Contrôle URSSAF : quelques réflexions sur les majorations figurant sur la mise en demeure.

Par Nicolas Taquet et François Taquet, Avocats.

2167 lectures 1re Parution: 3.78  /5

Ce que vous allez lire ici :

Le système de majorations de retard en matière de cotisations sociales est complexe et souvent mal compris. Les cotisants se heurtent à un manque de précision dans les mises en demeure, rendant difficile leur gestion. De plus, ces majorations peuvent être perçues comme des sanctions, entraînant des obligations spécifiques pour l'URSSAF.
Description rédigée par l'IA du Village

L’issue d’un contrôle URSSAF (Union de recouvrement des cotisations de Sécurité sociale et d’allocations familiales) est bien souvent le redressement, auquel s’ajoutent également des majorations de toutes sortes. L’analyse de ces majorations est pour le moins complexe, à tel point que peu d’auteur se sont hasardés à procéder à une telle étude. Quant au calcul de ces mêmes majorations, il peut paraître insurmontable pour le commun des mortels (à qui il est pourtant destiné).

## Données fournies
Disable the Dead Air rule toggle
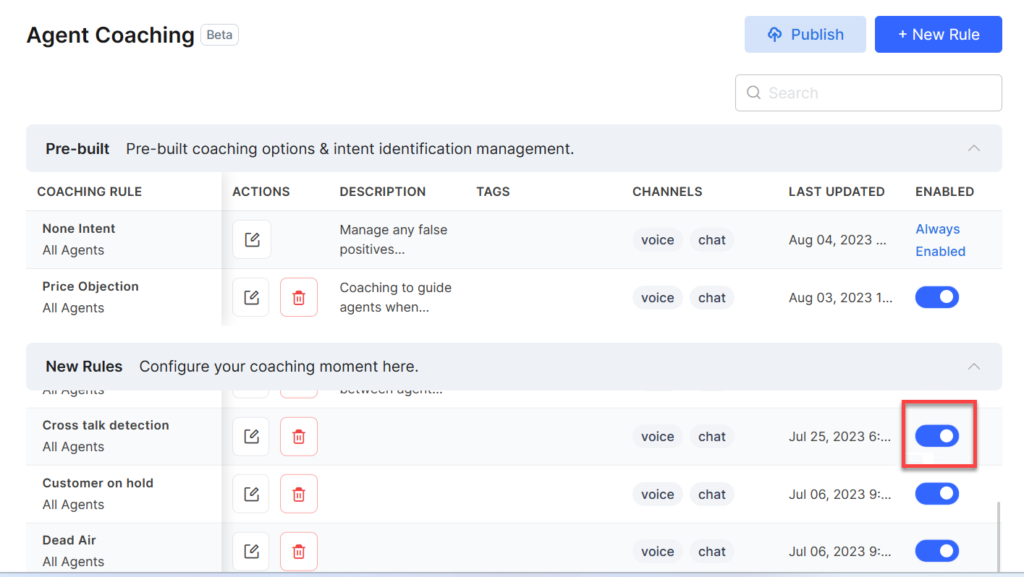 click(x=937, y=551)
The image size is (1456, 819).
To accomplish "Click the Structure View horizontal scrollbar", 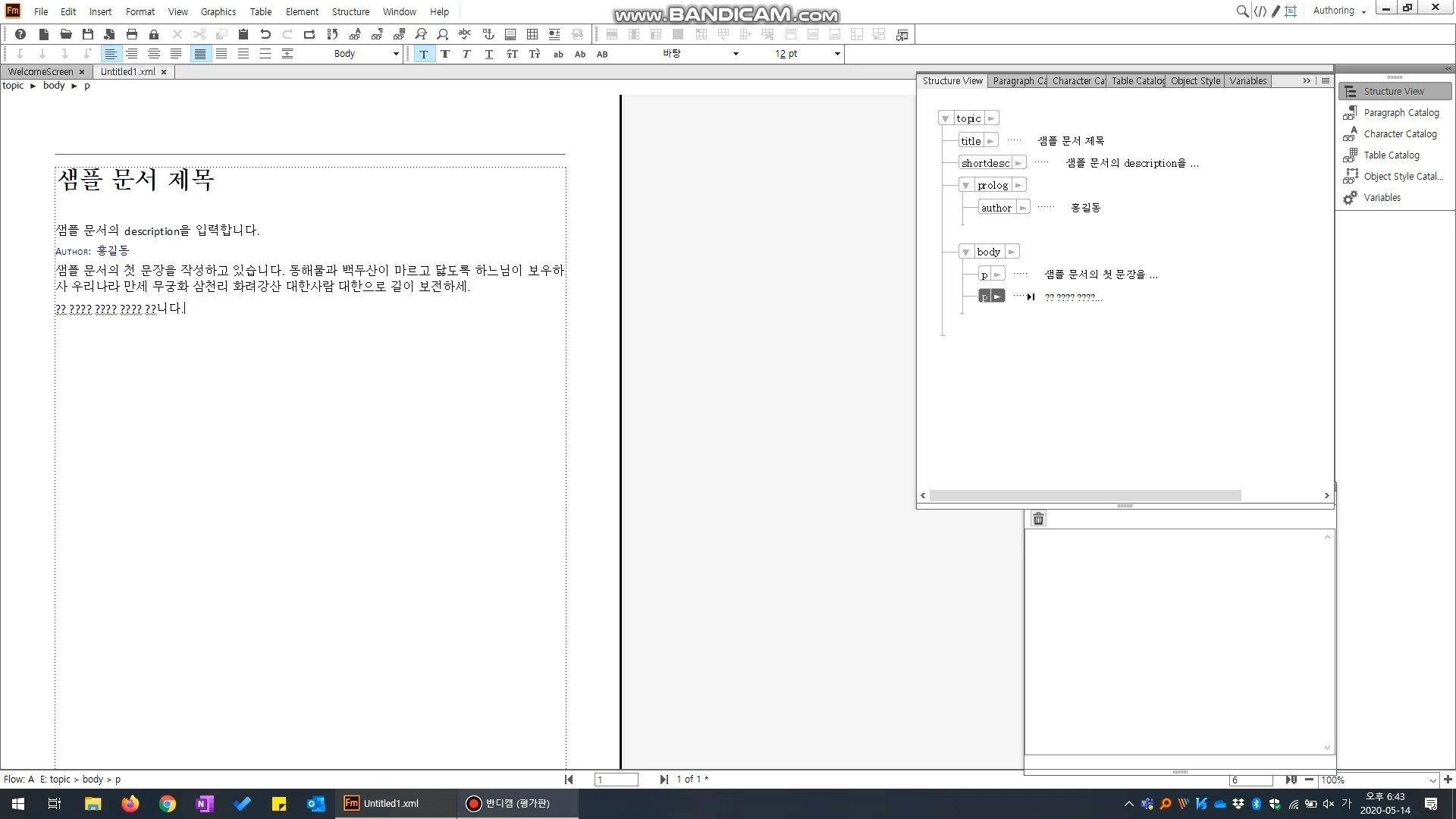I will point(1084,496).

## Travail à faire
a) Veuillez relever chacune des difficultés que l'extrait sur les majorations URSSAF attribue à ces majorations, à leur analyse ou à leur calcul.
b) Reprenez l'extrait sur les majorations URSSAF à la suite de sa dernière phrase et poursuivez-le.
Ce matériau est indépendant de l'extrait.

## Les réponses
a)
- Le système de majorations de retard est complexe et souvent mal compris.
- Les mises en demeure manquent de précision, ce qui rend leur gestion difficile.
- L'analyse de ces majorations est complexe, au point que peu d'auteurs s'y sont essayés.
- Leur calcul peut paraître insurmontable pour le commun des mortels, à qui il est pourtant destiné.

b)
-

1. Premier constat : le calcul des majorations est infiniment complexe à appréhender.

Rappelons que l’article R243-16 du Code de la Sécurité sociale prévoit le système suivant :

  • il est appliqué une majoration de retard de 5% du montant des cotisations et contributions qui n’ont pas été versées aux dates limites d’exigibilité ; cette majoration n’est pas toutefois applicable en cas de contrôle (sauf en cas d’absence de mise en conformité, de travail dissimulé, d’abus de droit ou d’obstacle à contrôle) ou si le montant global du supplément de cotisations et contributions établi à l’issue du contrôle est au moins égal à la valeur annuelle du plafond de la Sécurité sociale en vigueur à la date de sa notification [1].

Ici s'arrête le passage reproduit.